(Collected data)
········

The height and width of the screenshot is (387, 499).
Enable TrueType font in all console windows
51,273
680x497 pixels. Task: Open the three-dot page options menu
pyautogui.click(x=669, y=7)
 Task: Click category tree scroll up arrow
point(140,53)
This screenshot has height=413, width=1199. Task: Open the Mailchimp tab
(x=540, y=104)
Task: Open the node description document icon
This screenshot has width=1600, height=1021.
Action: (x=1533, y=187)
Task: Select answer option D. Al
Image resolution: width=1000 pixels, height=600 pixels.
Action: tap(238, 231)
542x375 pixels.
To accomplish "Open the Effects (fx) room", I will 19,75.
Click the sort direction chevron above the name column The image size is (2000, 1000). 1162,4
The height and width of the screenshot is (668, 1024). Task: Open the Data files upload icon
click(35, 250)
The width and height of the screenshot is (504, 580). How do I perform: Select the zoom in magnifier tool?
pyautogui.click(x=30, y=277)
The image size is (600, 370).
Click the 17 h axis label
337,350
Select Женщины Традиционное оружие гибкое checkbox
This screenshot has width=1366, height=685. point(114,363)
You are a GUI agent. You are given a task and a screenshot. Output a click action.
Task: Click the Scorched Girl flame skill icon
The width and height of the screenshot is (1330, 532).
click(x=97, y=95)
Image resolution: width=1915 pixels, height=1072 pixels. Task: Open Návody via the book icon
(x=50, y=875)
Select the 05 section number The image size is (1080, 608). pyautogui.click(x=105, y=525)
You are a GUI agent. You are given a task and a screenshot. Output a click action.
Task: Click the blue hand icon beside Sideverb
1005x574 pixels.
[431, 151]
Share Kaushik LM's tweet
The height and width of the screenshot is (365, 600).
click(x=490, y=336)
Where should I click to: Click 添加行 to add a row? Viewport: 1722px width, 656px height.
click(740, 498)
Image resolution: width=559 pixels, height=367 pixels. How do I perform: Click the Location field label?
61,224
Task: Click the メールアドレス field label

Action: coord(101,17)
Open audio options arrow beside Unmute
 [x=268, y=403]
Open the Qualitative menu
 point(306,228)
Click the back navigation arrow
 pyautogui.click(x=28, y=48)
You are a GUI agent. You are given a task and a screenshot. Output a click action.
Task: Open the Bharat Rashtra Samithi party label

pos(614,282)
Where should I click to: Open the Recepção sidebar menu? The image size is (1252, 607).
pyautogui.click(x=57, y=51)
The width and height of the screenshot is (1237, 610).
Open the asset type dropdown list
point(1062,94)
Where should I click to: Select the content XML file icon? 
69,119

········

• Work to be completed:
Your reply must be a faithful copy of each entry above.

• Response below:
The height and width of the screenshot is (387, 499).
Enable TrueType font in all console windows
51,273
680x497 pixels. Task: Open the three-dot page options menu
pyautogui.click(x=669, y=7)
 Task: Click category tree scroll up arrow
point(140,53)
This screenshot has height=413, width=1199. Task: Open the Mailchimp tab
(x=540, y=104)
Task: Open the node description document icon
This screenshot has width=1600, height=1021.
Action: (x=1533, y=187)
Task: Select answer option D. Al
Image resolution: width=1000 pixels, height=600 pixels.
Action: tap(238, 231)
542x375 pixels.
To accomplish "Open the Effects (fx) room", I will 19,75.
Click the sort direction chevron above the name column The image size is (2000, 1000). 1162,4
The height and width of the screenshot is (668, 1024). Task: Open the Data files upload icon
click(35, 250)
The width and height of the screenshot is (504, 580). How do I perform: Select the zoom in magnifier tool?
pyautogui.click(x=30, y=277)
The image size is (600, 370).
Click the 17 h axis label
337,350
Select Женщины Традиционное оружие гибкое checkbox
This screenshot has width=1366, height=685. point(114,363)
You are a GUI agent. You are given a task and a screenshot. Output a click action.
Task: Click the Scorched Girl flame skill icon
The width and height of the screenshot is (1330, 532).
click(x=97, y=95)
Image resolution: width=1915 pixels, height=1072 pixels. Task: Open Návody via the book icon
(x=50, y=875)
Select the 05 section number The image size is (1080, 608). pyautogui.click(x=105, y=525)
You are a GUI agent. You are given a task and a screenshot. Output a click action.
Task: Click the blue hand icon beside Sideverb
1005x574 pixels.
[431, 151]
Share Kaushik LM's tweet
The height and width of the screenshot is (365, 600).
click(x=490, y=336)
Where should I click to: Click 添加行 to add a row? Viewport: 1722px width, 656px height.
click(740, 498)
Image resolution: width=559 pixels, height=367 pixels. How do I perform: Click the Location field label?
61,224
Task: Click the メールアドレス field label

Action: coord(101,17)
Open audio options arrow beside Unmute
 [x=268, y=403]
Open the Qualitative menu
 point(306,228)
Click the back navigation arrow
 pyautogui.click(x=28, y=48)
You are a GUI agent. You are given a task and a screenshot. Output a click action.
Task: Open the Bharat Rashtra Samithi party label

pos(614,282)
Where should I click to: Open the Recepção sidebar menu? The image size is (1252, 607).
pyautogui.click(x=57, y=51)
The width and height of the screenshot is (1237, 610).
Open the asset type dropdown list
point(1062,94)
Where should I click to: Select the content XML file icon? 
69,119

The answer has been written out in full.